“People join a company and quit a boss.”
After years in the business of being managed and managing people, I have recently had an epiphany. Simply put, the idea of middle management is either a contrived and bogus concept put forth to justify another level of oversight or a mechanism to keep the average employee on task–believing that they are irresponsible big kids who need ‘adult supervision’. The fact of the matter is that middle management is misunderstood.
Pure and simple, most so-called mid-level managers are ‘individual contributors’ or subject matter experts who, probably, deserve recognition for their contributions over time to the enterprise. Sadly, however, traditional career ladders are stuck on vertical. As a result, we tend to promote these hard working and competent performers to their “level of incompetence” as articulated in the Peter Principle.
Many argue that mid-level managers are responsible for “organizing, directing and controlling” work. Yet, too frequently, these managers are the very reason that work is unorganized, chaotic and out of control. To avoid taking the fall for a work unit’s performance shortfalls, middle managers often introduce complexity, drama and politics into the workplace. Rarely have I seen a mid-level manager’s job description that emphasizes the importance of strategic goal setting, people development and performance management. Their role, simply put, is to deliver output –with little more than ‘lip service’ being paid to how important it is to the bottom line to bring about employee ownership, engagement and development.
Now is the time to ‘re-purpose’ the role of mid-level manager. We need a new type of mid-level manager. We need someone with high emotional intelligence or EQ, with the ability to connect to people and transfer knowledge–while spotting and developing talent. We need middle managers that recognize their responsibility for both business results and people development; we need to acknowledge that the middle manager is the real human resources professional; we need to promote the ideals of real servant leadership versus rewarding the undercover mentality of a ‘snooper visor”.
So, exactly what is the role of middle management? Is “middle management’s” role to show people how to do the work correctly or to monitor the work that is being done—or both? ? Both these tasks are necessary, but not sufficient, to develop talent.

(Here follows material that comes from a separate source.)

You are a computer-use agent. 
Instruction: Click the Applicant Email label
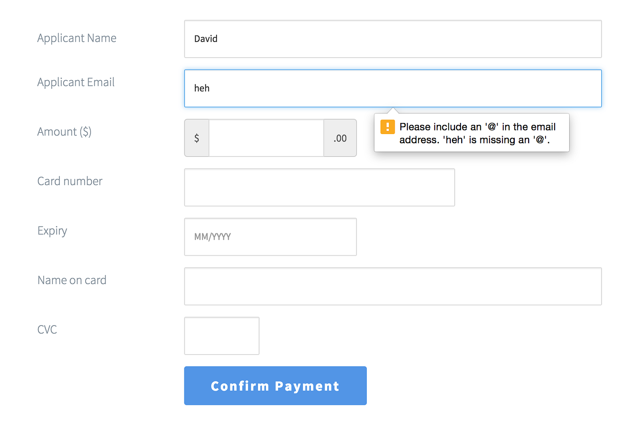pyautogui.click(x=76, y=82)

Development of talent should be the most important role of the middle manager. Development of talent involves honing and enhancing the technical skills of the employee, creating a climate of performance accountability and being responsible for sharing insights regarding on the right way things should get done within the larger organization. The middle manager should be a role model for how to work cross functionally in a cooperative and collaborative way. Unfortunately, the middle manager is the “keeper of the gate” for their functional silo. In spite of the lofty statements printed on laminated cards and posted on bulletin boards, middle managers intuitively know that they will be held accountable for one thing—measurable unit outcomes. How they treat, grow and develop their direct reports is, often, of secondary concern.
Rarely does the middle manager want or get upward feedback from their direct reports. As I have been told and observed, most middle managers are ‘stuck up’. In other words, they are concerned only with how their boss perceives them. And, what the boss wants are cold, hard and measurable results. Pity the middle manager that goes to their superior and says, “Morale is low.” In fact, if they want to get the attention of the superior regarding employee engagement, they would say, “productivity is low.” In the minds of too many middle managers, the people part of the equation is completely outsourced to the Human Resources function. Instead of giving struggling employees constructive feedback, they call in their HR hit man/woman. The HR hit man/woman, who by the way has not observed the employee’s performance, parrots what they have been told by the middle manager. Consequently, when the employee is placed on a performance improvement plan (PIP), he/she is told. “HR made me do this to you.” This failure to own up to the performance management part of their job is the critical disconnect between the manager and the employee.
For any organization to go from ‘Good to Great’, the middle manager must be viewed as the key variable. Now is time to move the manager from being ‘stuck up’ to becoming a bit more ‘stuck down’. Put another way, let them know and reward them for not being a custodian of talent—but, more importantly, becoming a developer of talent. The successful organization will re-calibrate for the middle manager the tasks that are vital to its survival and success—that is an engaged, empowered and developed workforce.